▶ _Action item A_:
Could you transcribe the robots.txt guide below, between "- For each group" and "preset handles it.", inclusive?
▶ _Action item B_:
Does the robots.txt guide below support each statement? Answer yes or no for each, and quote the words from the guide that decide it.
(i) A robots.txt file stops malicious scrapers from reading a site.
(ii) Sitemap URLs should be entered as full URLs with https://.
(iii) The generated file belongs in the root of the site.
▶ _Action item C_:
How would the robots.txt guide below go on after its last line? Continue it.

▶ _Text under study_:
'''
What is robots.txt and why bother setting one up?
robots.txt is the first file Googlebot, Bingbot or GPTBot reaches for before reading your site. It tells them: "these paths you can browse, those you can't". It's a plain text file sitting at `https://your-domain.com/robots.txt`.
Here you click and pick which bots get which rules, add sitemap URLs and immediately see the finished file ready to copy onto your server. You can also block every AI crawler with one button (GPTBot, ClaudeBot, PerplexityBot) if you don't want your content ending up in language models.
Important: robots.txt is a request, not a security measure. Well-behaved bots (Google, Bing) listen, but malicious scrapers will ignore the file. For real protection use authentication, a web application firewall or IP blocking.
How to use it
- Decide what rules you want. Usually one `User-agent: *` group (all bots) is enough.
- For each group add Allow paths (allowed) and Disallow paths (blocked). E.g. `Disallow: /admin/` blocks the admin panel.
- Type sitemap URLs in the Sitemap field. They should be full URLs with `https://`.
- Use the preset buttons (block AI, block staging, allow everything except admin) to save time.
- Copy the generated file or download it as `robots.txt`. Drop it into the root of your site (next to index.html). Verify at `your-domain.com/robots.txt`.
When this tool helps
The most common scenarios where you need to set up robots.txt:
- Blocking AI scrapers. GPTBot (OpenAI), ClaudeBot (Anthropic), PerplexityBot, CCBot (Common Crawl), Google-Extended. More companies don't want their content training language models. The "Block AI" preset handles it.
'''
▶ _Input data_:
'''
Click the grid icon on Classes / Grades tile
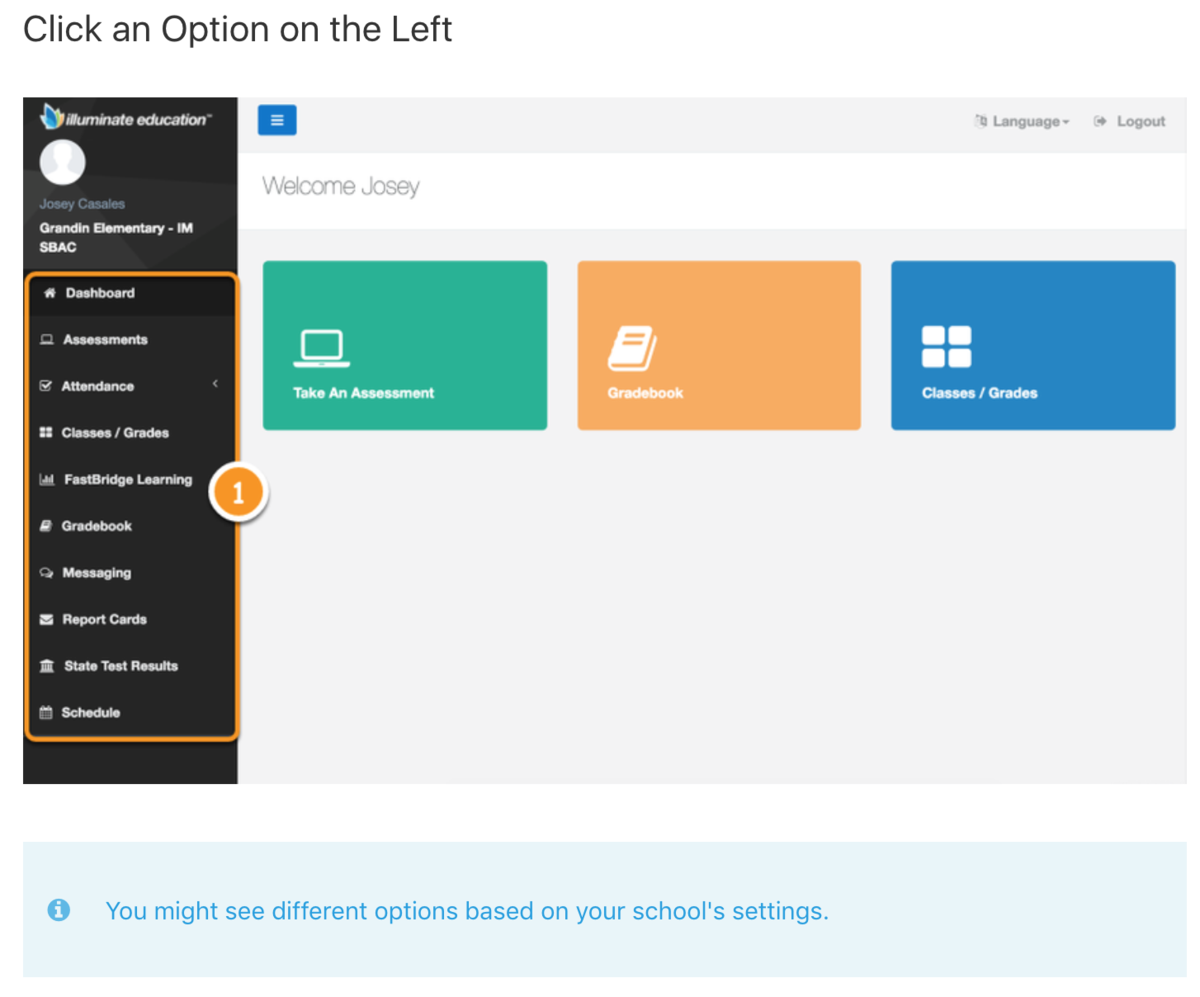The height and width of the screenshot is (997, 1200). [946, 347]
'''
▶ _Task answer A_:
- For each group add Allow paths (allowed) and Disallow paths (blocked). E.g. `Disallow: /admin/` blocks the admin panel.
- Type sitemap URLs in the Sitemap field. They should be full URLs with `https://`.
- Use the preset buttons (block AI, block staging, allow everything except admin) to save time.
- Copy the generated file or download it as `robots.txt`. Drop it into the root of your site (next to index.html). Verify at `your-domain.com/robots.txt`.
When this tool helps
The most common scenarios where you need to set up robots.txt:
- Blocking AI scrapers. GPTBot (OpenAI), ClaudeBot (Anthropic), PerplexityBot, CCBot (Common Crawl), Google-Extended. More companies don't want their content training language models. The "Block AI" preset handles it.

▶ _Task answer B_:
(i) No: "malicious scrapers will ignore the file."
(ii) Yes: "They should be full URLs with `https://`."
(iii) Yes: "Drop it into the root of your site (next to index.html)."

▶ _Task answer C_:
- Hiding admin panel and API. `Disallow: /admin/`, `Disallow: /api/`, `Disallow: /wp-admin/`. Should not show in Google results.
- Staging and test environments. `staging.your-company.com` must stay invisible to Google. Full block: `Disallow: /`.
- Pointing to sitemaps. Google finds all pages faster when robots.txt contains a line like `Sitemap: https://your-domain.com/sitemap.xml`.
- Crawl-delay for slow servers. If your server has a weak CPU and Bingbot is generating too much load, add `Crawl-delay: 10` (10-second pause between requests). Googlebot doesn't support this, use Search Console instead.
- Different rules for different bots. You can let Google in everywhere but block Yandex on specific paths. Each User-agent gets its own group.
After generating the file check it with the robots.txt + sitemap.xml validator. After uploading to the server also add sitemap.xml, so Google discovers all pages faster.